QUOTED TEXT:
# Goodbye my old boy Spike



## ArmyGuyDan

He was 11 years old, my folks had adopted him back in 2005 when he was less than a year old, he was a very mellow rabbit and was very laid back, was always nosy when you were vacuuming the rabbit room, always loved his hay and treats. over the past few weeks he was having seizures. Spike had his second one last night and was not recovering from it all too well. He went over and crawled into his box by the closet door and rested there for most part of today, went to check on him before I left the house and saw that he peacefully crossed over to the rainbow bridge.

Goodbye Spike, gonna miss you bud, mom and dad miss you.


----------



## ArmyGuyDan

here's the first picture I took of Spike June 4th, 2005 when he first came to me, he hoped up on the couch and drumsticked out, was able to get the camera and get this photo


----------



## Nancy McClelland

I still remember getting the call from a woman who said somebody dumped him in their neighborhood and she took him in to keep him safe but couldn't keep. He was always such a laid back boy and never bothered anything or tore anything up, and always used his litter pan and didn't go anywhere else. The neat things were his coloring--looked like a Dutch ran into a Black Otter and he had such unique eyes--one was 1/3 blue and 2/3 brown and his other was the opposite at 2/3 blue and 1/3 brown. He was just an awesome bunny that some idiot discarded--their loss and our gain. In case anyone is wondering, we adopted a bunch and our son Daniel took care of some as we only had room for 17. So Spike was pretty much Dan's bunny and lived a long life with him. Goodbye my old man and rest in peace, binky free!:bunnyangel:


----------



## Azerane

I'm so sorry for your loss, what a beautiful and unique bunny he was. He certainly lived a good long life. Binky free, Spike.

(Entries from a dataset)
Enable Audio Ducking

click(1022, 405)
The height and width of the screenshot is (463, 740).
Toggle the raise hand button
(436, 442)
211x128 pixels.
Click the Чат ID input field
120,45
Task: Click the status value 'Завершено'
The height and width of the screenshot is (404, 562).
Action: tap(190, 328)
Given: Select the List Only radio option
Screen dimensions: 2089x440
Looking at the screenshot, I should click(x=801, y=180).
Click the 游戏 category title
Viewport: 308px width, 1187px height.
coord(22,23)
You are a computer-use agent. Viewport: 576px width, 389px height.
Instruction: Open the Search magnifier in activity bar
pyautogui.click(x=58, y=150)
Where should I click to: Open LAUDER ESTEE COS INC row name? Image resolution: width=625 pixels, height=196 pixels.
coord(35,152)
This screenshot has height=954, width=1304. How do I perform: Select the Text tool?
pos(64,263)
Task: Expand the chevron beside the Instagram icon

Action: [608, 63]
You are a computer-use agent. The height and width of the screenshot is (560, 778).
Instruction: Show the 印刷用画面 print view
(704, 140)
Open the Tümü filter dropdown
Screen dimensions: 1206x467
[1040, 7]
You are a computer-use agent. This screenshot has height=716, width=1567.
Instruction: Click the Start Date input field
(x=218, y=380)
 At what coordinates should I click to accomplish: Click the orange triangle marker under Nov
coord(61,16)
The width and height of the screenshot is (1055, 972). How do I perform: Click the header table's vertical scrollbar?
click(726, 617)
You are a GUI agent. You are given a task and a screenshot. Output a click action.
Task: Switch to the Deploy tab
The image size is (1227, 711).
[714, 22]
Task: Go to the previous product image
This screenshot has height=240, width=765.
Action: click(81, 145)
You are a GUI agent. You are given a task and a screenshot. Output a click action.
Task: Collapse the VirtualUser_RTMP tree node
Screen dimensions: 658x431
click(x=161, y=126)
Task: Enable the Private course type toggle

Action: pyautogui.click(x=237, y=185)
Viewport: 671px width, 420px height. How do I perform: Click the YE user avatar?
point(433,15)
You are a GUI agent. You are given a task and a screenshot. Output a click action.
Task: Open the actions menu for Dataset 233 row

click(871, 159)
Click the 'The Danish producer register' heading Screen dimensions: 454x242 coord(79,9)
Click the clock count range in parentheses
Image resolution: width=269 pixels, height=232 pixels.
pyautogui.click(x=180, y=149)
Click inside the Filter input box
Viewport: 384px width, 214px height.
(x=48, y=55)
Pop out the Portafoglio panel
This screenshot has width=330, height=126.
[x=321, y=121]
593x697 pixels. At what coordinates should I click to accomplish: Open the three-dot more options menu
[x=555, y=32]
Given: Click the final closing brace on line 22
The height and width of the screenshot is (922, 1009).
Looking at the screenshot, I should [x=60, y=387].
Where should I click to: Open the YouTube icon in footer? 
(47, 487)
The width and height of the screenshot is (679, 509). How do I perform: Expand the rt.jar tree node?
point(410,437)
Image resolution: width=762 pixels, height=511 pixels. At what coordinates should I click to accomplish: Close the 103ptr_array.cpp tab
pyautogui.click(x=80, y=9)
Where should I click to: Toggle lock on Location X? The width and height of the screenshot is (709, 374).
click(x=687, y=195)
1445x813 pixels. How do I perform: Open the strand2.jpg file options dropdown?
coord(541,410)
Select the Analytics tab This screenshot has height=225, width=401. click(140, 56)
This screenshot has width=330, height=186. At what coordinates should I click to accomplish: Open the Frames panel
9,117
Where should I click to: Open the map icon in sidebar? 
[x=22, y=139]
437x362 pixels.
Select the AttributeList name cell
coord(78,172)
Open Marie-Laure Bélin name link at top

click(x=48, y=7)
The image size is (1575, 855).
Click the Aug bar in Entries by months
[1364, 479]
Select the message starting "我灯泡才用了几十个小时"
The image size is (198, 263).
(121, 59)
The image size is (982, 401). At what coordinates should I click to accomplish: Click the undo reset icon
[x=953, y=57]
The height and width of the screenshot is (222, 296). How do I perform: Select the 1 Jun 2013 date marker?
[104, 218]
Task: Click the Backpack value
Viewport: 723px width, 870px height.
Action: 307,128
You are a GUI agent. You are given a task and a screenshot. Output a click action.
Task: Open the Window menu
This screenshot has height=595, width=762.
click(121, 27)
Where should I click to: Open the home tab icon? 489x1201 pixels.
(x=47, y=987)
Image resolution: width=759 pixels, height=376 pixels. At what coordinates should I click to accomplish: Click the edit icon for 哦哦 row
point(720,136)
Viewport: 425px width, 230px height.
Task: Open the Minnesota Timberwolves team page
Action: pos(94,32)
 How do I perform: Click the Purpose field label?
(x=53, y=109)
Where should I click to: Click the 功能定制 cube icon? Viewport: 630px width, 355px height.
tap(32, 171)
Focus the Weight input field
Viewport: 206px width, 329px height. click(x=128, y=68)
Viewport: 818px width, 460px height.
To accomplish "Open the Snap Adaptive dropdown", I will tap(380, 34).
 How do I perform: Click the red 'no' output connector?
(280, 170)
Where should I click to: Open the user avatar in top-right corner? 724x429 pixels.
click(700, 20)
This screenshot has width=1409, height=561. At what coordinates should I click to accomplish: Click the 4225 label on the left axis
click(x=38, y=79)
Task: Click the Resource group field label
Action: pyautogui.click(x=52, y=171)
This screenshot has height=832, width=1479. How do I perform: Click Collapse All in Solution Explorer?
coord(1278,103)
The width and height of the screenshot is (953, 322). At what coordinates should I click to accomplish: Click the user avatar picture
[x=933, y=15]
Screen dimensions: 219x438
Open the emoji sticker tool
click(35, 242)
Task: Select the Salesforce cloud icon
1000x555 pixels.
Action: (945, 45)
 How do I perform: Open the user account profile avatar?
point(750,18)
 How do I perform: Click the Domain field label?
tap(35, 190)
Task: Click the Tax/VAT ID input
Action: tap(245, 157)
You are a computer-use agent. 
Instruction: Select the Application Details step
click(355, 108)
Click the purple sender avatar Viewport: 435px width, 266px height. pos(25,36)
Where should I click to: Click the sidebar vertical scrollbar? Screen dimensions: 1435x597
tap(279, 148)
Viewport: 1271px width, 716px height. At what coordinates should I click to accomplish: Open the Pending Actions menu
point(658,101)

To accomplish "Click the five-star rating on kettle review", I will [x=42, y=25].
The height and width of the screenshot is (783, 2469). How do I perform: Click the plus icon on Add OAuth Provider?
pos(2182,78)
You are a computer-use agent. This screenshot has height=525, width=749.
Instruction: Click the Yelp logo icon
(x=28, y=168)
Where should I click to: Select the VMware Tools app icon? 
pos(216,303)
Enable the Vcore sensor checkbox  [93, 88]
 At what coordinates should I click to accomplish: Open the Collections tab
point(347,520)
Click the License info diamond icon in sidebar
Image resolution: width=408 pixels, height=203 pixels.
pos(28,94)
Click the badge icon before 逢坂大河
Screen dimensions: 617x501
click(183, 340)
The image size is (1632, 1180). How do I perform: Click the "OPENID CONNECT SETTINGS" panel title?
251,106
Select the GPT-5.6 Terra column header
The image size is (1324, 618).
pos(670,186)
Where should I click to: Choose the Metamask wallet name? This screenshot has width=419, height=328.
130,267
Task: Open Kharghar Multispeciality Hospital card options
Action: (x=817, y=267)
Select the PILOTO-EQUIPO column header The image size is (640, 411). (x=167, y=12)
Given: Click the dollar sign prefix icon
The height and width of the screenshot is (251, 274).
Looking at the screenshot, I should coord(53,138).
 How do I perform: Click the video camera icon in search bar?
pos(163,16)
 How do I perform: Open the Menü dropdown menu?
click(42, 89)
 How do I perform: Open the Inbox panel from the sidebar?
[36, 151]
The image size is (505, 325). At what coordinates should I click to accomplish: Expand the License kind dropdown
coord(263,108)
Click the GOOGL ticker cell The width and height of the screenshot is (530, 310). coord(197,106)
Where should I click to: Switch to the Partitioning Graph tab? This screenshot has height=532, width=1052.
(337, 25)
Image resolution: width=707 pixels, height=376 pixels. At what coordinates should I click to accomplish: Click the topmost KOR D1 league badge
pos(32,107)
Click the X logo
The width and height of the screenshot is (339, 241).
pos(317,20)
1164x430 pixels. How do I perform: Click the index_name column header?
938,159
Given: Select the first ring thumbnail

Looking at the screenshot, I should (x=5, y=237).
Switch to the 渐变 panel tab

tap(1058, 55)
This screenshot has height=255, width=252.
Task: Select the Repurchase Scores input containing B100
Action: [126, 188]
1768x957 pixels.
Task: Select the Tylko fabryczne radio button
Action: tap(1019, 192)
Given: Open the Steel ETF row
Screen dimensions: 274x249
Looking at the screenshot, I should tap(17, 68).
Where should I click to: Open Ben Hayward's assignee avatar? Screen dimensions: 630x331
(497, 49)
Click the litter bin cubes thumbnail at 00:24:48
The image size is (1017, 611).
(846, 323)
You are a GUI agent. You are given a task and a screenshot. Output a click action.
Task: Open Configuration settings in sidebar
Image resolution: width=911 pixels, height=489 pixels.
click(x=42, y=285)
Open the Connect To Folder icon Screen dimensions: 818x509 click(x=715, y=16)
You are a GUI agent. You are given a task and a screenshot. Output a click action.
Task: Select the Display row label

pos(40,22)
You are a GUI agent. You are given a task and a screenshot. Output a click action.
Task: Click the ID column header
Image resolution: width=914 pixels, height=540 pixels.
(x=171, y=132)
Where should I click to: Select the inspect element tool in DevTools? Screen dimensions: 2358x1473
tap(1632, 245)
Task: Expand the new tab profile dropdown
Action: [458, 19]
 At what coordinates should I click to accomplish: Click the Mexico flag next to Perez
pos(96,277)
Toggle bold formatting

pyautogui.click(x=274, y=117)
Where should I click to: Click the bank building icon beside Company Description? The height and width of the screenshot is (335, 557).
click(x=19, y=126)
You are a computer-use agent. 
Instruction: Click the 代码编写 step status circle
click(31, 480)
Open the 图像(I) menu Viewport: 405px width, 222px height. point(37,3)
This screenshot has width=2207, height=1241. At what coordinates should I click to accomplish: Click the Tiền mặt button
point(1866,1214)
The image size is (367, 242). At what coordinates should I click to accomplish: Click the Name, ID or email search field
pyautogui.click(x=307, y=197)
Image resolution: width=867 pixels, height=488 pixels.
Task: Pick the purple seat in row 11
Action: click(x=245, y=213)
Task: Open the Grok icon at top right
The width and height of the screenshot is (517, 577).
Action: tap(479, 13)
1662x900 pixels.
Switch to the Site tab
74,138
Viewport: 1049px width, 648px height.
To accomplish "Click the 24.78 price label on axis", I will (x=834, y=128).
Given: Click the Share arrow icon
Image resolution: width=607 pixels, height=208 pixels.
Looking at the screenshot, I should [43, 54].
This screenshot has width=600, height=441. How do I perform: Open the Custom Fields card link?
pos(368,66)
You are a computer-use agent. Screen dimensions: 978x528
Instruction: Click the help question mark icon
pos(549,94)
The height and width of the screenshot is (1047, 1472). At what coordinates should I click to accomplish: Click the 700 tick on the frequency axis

GIVEN INSTRUCTION 1:
Retype the entries from their first line through the line containing "pyautogui.click(x=58, y=150)", keeping both of those lines.
GIVEN INSTRUCTION 2:
Write what comes next in the forum thread about Spike the rabbit, starting after its last post.

TASK RESULT 1:
Enable Audio Ducking

click(1022, 405)
The height and width of the screenshot is (463, 740).
Toggle the raise hand button
(436, 442)
211x128 pixels.
Click the Чат ID input field
120,45
Task: Click the status value 'Завершено'
The height and width of the screenshot is (404, 562).
Action: tap(190, 328)
Given: Select the List Only radio option
Screen dimensions: 2089x440
Looking at the screenshot, I should click(x=801, y=180).
Click the 游戏 category title
Viewport: 308px width, 1187px height.
coord(22,23)
You are a computer-use agent. Viewport: 576px width, 389px height.
Instruction: Open the Search magnifier in activity bar
pyautogui.click(x=58, y=150)

TASK RESULT 2:
----------



## Ivythelionhead

So sorry he's was a gorgeous boy.


----------



## ArmyGuyDan

it's been very painful since Spike left me, it's never been easy to cope with the death of a Bunny, especially when you're very attached to them


----------



## Nancy McClelland

Doesn't seem possible, but it's already been a year since you left. You were such a great little companion, always happy and so very friendly--I still can't comprehend why anyone could have been so stupid as to discard you, but it was definitely our gain. Rest in peace and binky free.


----------



## Nancy McClelland

Hello my little goof, sure do miss your antics. You and Commander were the neatest bunnies we've ever had--only used his litter box and went no where else. Binky free.


----------



## Lucky_2017

Sorry for your loss [emoji1356][emoji195]


----------



## Nancy McClelland

Another year gone, but you'll never be forgotten my little man.


----------



## Lokin4AReason

sending my sincere condolences and may they all binky away over that rainbow at where we ll meet them one day awaiting US ...


----------



## Nancy McClelland

Hi there bud, miss you a lot.


----------



## Nancy McClelland

Hi there my goofy boy, the room just feels empty without you in it.


----------



## CamelNewt528962

I am so sorry


----------



## Nancy McClelland

Six years already, where does the time go? Always remember how you'd get in behind your hay rack and sit there and eat--you definitely set the "strange behavior" bar high. You always were such a mellow and happy bunny, miss you a lot.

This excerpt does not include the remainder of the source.